Ten Things to Know Before Getting a Payday Loan
The fact that payday loans are increasingly popular speaks a lot about millions of working-class people’s economic situation. Simultaneously, it speaks a lot about the necessity of the companies that offer these services as people need them now more than ever.
To better understand payday loans and why they are so popular, we made a list of ten things about payday loans. It is a particularly interesting list of things that can be of immense help for anyone considering getting a payday loan for the first time.
1. Getting a payday loan is fast and easy.
Anyone above 18, with income, a bank account, and a credit history that is not completely in ruins, can get a payday loan. One can do the entire process online, via phone, or a combination of both. Most people get their money on their accounts within 24 hours timeframe.
2. There is a 14-day cooling period.
The cooling period is in place for those that change their mind and decide that they don’t want to use the payday loan even though they already received it. If that’s the case, then they can return the payday loan within the first fourteen days. They need to pay the interest rate on credit, and they are out of their contract.
3. FCA regulates the payday loan industry in the UK.
Payday loaners are obligated to be registered with the Financial Conduct Authority (FCA). If a lender is not registered with the FCA, then they might be working illegally, and they might be scammers.
4. Recurring payments
Nowadays, an increasing number of lenders ask their clients to set up a recurring payment, also known as continuous payment authority (CPA). The client gives the lender can take what they are owed from the client’s account. At the same time, it is noteworthy that the client can revoke their right to do so at any given moment. That doesn’t mean the client can get away with not paying their debt, but they can keep their money for essentials like food. Instead, that means that the client can search for other ways to repay the debt.
5. The cost of payday loans is capped by law.
The FCA limits the fees and interest rates people get charged by payday lenders. Overall, the law says that the borrower can’t pay back more than twice what they initially borrowed.
6. Those stuck with their payday loan can ask for help from a free debt advisor.
There is help available for those in need when they cannot figure out how to deal with their debt. You can ask a confidential and free debt advisor for help. Some of the organizations that offer help to people stuck with their debts are:
- Citizens Advice – Scotland
- National Debtline
- Advice NI
- Citizens Advice – England and Wales
- StepChange Debt Charity
- Citizens Advice – Northern Ireland
7. You have the right to refuse to roll your loan over.

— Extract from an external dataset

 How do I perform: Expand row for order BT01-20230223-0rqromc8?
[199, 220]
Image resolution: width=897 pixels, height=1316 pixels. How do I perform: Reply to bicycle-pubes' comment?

By rolling over your loan for another month, you will be charged even more fees and interest rates. Starting from 2014, there is a law saying that payday lenders can’t roll over your loan more than two times.
8. Not all payday borrowers are the same.
There can be an enormous difference between two borrowers in almost any sense of the word. In their terms and agreements, they list in your contract, then in the fees and interest, they offer. Additionally, how they treat their clients. Because of that, it is the smart play first to go windows shopping before choosing who you will borrow from.
9. Payday loans can help you improve your credit score.
As we mentioned earlier, your credit score doesn’t need to be perfect to get a payday loan. At the same time, it can’t be lying in utter ruins as you probably won’t get your payday loan approved. But, if your credit score is somewhat bad, but not that bad, so you can still get a payday loan, you can do some good to your overall credit score. By doing some good, we mean paying out your payday loan on time. By doing so, your credit rating will improve over time.
10. Complaint to the FOS
If you have a dispute with your borrower and feel you are being treated unfairly, you should take your case to the Financial Ombudsman Service (FOS). The FOS can’t punish or fine the lender, but it can help the two parties settle the dispute.